How to Invite Submissions
The next part of the process is determining how to ask for users to submit content. This can be done via email invitation, a promotion on your website, and perhaps most frequently through social media. Users can be instructed to submit content by using a branded hashtag, completing an online survey, or uploading media to a landing page.
Another approach is to simply put relevant, engaging content out that naturally sparks engagement with no need for formal submissions. It could appeal to your users’ sense of humor, prompting responses and shares, or to their emotions, such as showing support for a cause.
Why Users Want to Give You Content
Answering the questions "what is user-generated content?" is one thing. But there are plenty of other motivating factors that compel users to submit content to companies. A solid understanding of your buyer personas will reveal what entices your own users, whether it’s a contest prize, a charitable donation, an expression of creativity, a platform for exposure, or simply the chance to tell their friends that they were on tv one time.
Starbucks encapsulated all of these motivations with their now iconic White Cup Contest. They invited their customers to decorate their plain white cups and share pictures of them on social media using their branded hashtag. This drove in thousands of photos of user decorated cups - with the Starbucks logo front and center - which were compiled into commercial slideshows, shared and re-shared on social media, and gained the attention of consumers and news outlets alike.
This simple consumer generated marketing campaign evolved into an annual tradition that raises money for charities, has a holiday themed counterpart, and even launched one winner’s career as a professional artist.
The kicker is that this was actually not Starbucks’ idea to begin with. People had already been decorating their white cups, and they took the opportunity to turn it into a wildly successful marketing campaign.
Repackaging and Repurposing UGC
User-generated content truly is the gift that keeps on giving. Because it is generated by users, the content production will continue as long as your users want it to. People continue to post images of their decorated Starbucks cups even when the official campaign is inactive, showing the staying power that can be achieved with a proper strategy.
The user-generated content you receive can be repackaged in a number of ways. For example, Databox sent out a simple survey asking HubSpot users what their favorite features were, then turned their responses into a blog titled 35 HubSpot Features That Users Can’t Live Without. They produced this original content with user submissions that saved them time, research, and money. More importantly, they know that their content is relevant to their buyer personas because they asked them directly what to include.
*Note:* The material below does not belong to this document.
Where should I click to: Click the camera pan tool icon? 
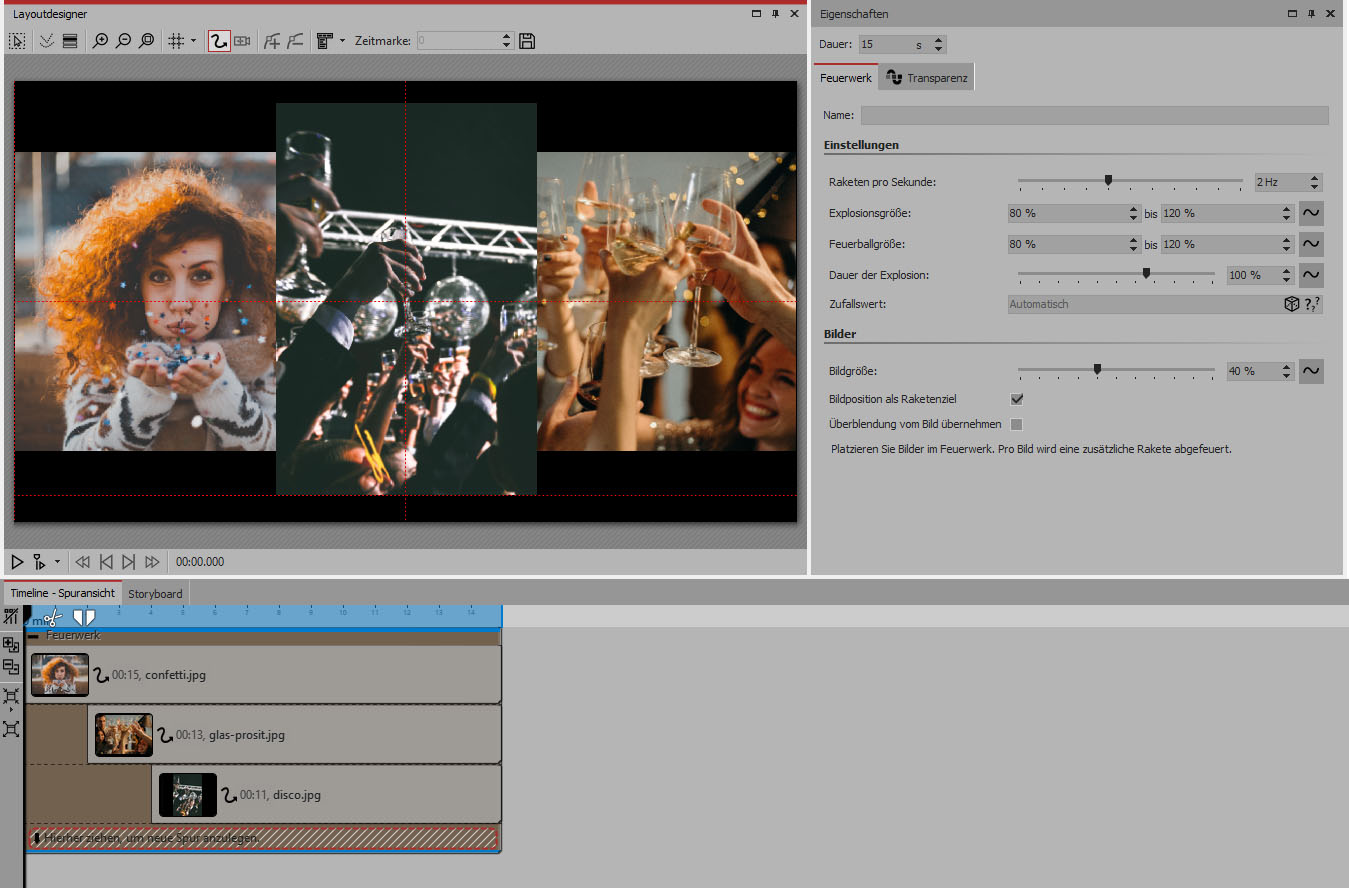coord(242,41)
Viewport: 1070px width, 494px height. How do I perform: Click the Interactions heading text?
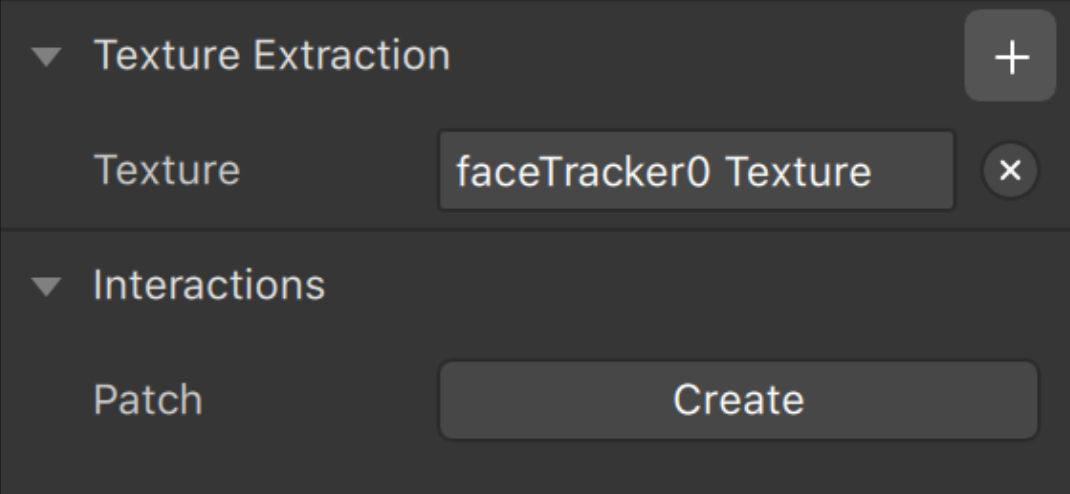[209, 285]
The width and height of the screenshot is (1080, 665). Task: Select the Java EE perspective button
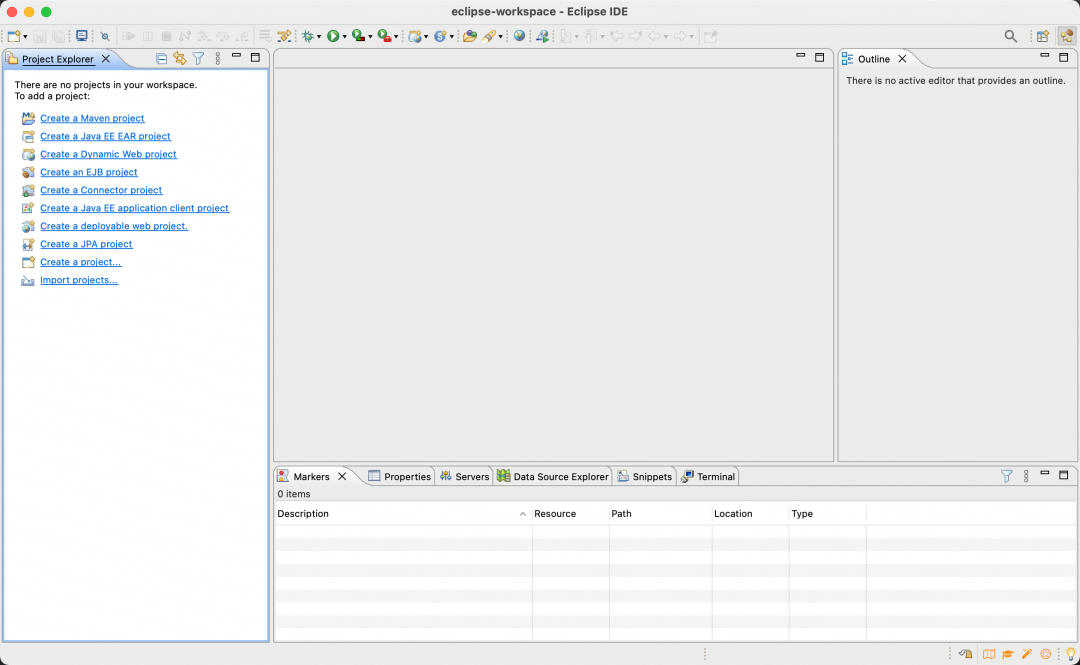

There is also great potential for repurposing content. Images can easily and quickly be compiled into slideshows or videos. Videos can be edited together and set to a musical track. Testimonials and written content can be designed for use in sales materials, as website content, or as social posts. You might also consider creating a gallery of the best entries, or adding a scrolling live stream to your website.
So, what is user-generated content? User-generated content is one of the most effective ways modern businesses are building brand trust, awareness, and loyalty with their audiences. And the best part is that their users are happy to take part in it!